She’s going into one of her spirals now. She doesn’t like entering databases. Her (paranoid, abusive) boyfriend told her it’s the illuminati controlling everything. He thinks they track poor people. Those illuminati people, they control the things like homeless shelters. They keep people sick. Doped up. Stupid, she says.  I beg her, please, let’s just go up to the front counter and ask for basic information. I figure I can get a seasoned social worker to help me persuade Lillian to just sit down and fill out a profile on the database. She finally agrees, we can go inside and ask the receptionist questions.

We head in. The receptionist explains the program. Lillian would do best to enter the database, alerting all of the relevant organizations in the vicinity to her need. Lillian seems cowed, for a while. She agrees, finally, yes, maybe the database is a good idea, and the social services system isn’t run by the illuminati. I make eye contact with the receptionist and joke that DCFS couldn’t possibly be run by the illuminati – they’d function so much more efficiently! We laugh, and the receptionist affirms my sentiment. Just one thing though, she says, the Youth Entry Portal is in a building across the street, and they’re closed for lunch from 12pm to 1pm. We’ll have to kill a half an hour waiting for them to get back from lunch.

Back in the parking lot Lillian is getting agitated again. No more crooked smiles. I can tell she’s really jonesing. She’s getting sweaty, and it’s chilly out today. She scuffs the toes of her shoes on the parking lot, and says, I don’t want to be here.
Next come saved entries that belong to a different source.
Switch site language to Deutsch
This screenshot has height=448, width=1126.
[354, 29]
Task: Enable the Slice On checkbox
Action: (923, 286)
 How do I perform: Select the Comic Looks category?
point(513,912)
I don’t want to be here either, I say, trying to empathize. But I talked to quite a few social workers and explained your situation, and since you’re over 18, with a closed DCFS case, this is the best protocol to follow for getting into a transitional housing program. Neither of us want to be here, I say, but let’s just wait the twenty minutes and enter that database.
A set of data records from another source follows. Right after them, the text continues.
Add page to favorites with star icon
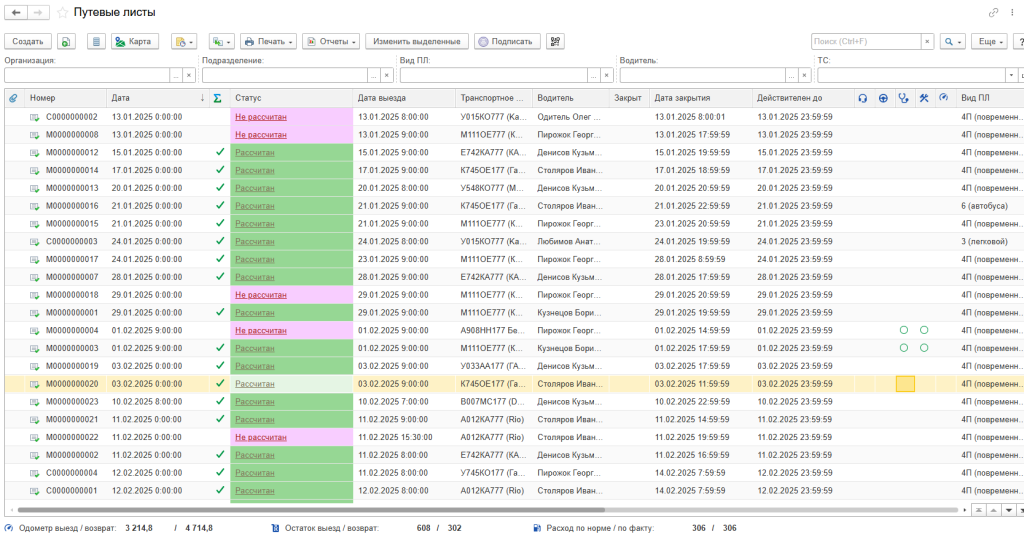Viewport: 1024px width, 537px height. coord(63,12)
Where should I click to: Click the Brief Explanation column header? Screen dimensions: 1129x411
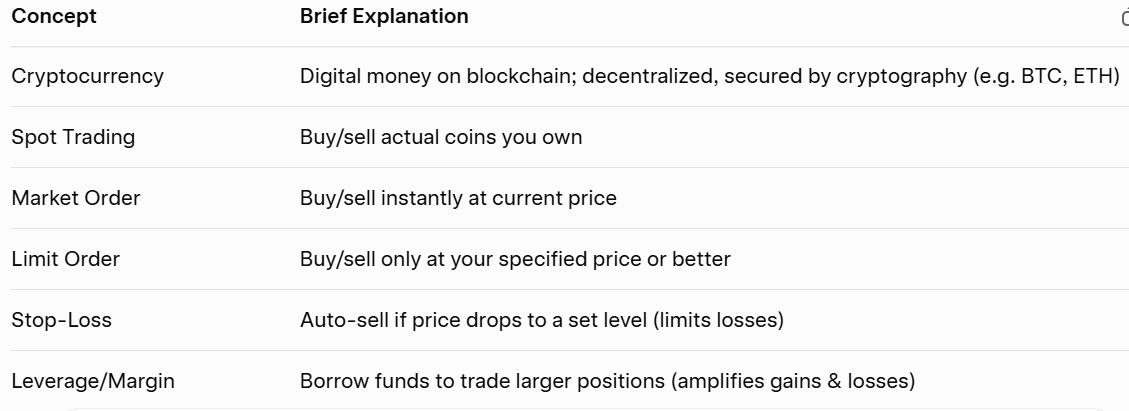pyautogui.click(x=383, y=16)
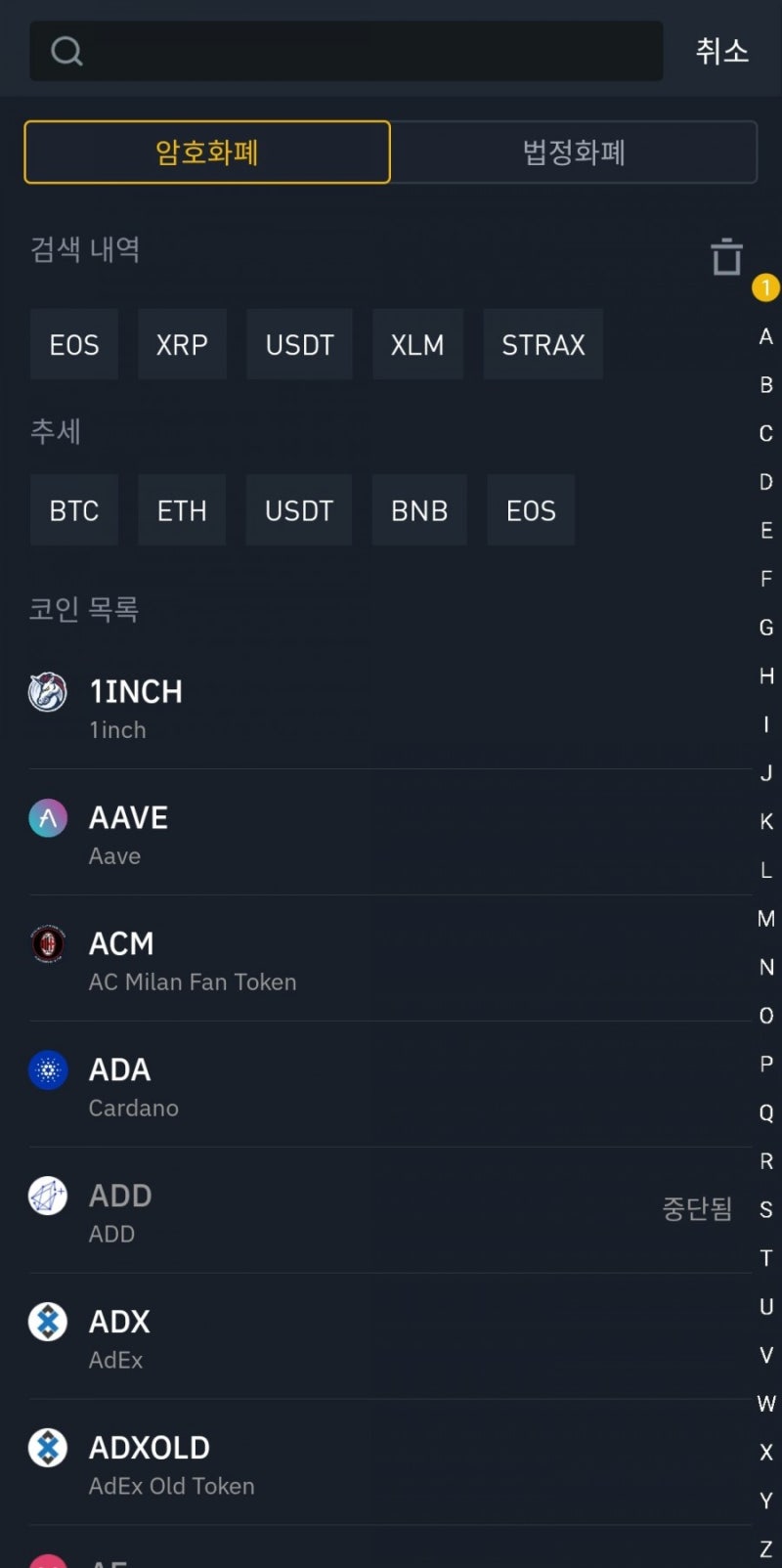
Task: Switch to the 법정화폐 tab
Action: (x=574, y=152)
No, she says, but this time she’s more forceful. I don’t want to do this. I don’t feel comfortable here. Take me home. She knows I can’t force her to do anything, and she’s setting in her heels. I try a few more angles of reason with her, about waiting just a few minutes and trying, for the sake of her kid, to get into this database for transitional housing. They have housing for single parents under 22, I say. But she doesn’t care, she’s made up her mind.

And I don’t care, either.

I mean. I do – it’s not the productive outcome I’d hoped for when I picked her up today, but I got billable hours, so I won’t walk away not having done my job. I’m defeated, and this sucks – today won’t end up any closer to a happy ending for Lillian, but maybe the timing is wrong for this anyhow? If she gets into one of these housing programs, they’ll require her to stay sober, to keep a job, to be in school. Let’s be honest, I say to myself, she’d bounce out of a transitional housing program just as fast as she could fill out the papers.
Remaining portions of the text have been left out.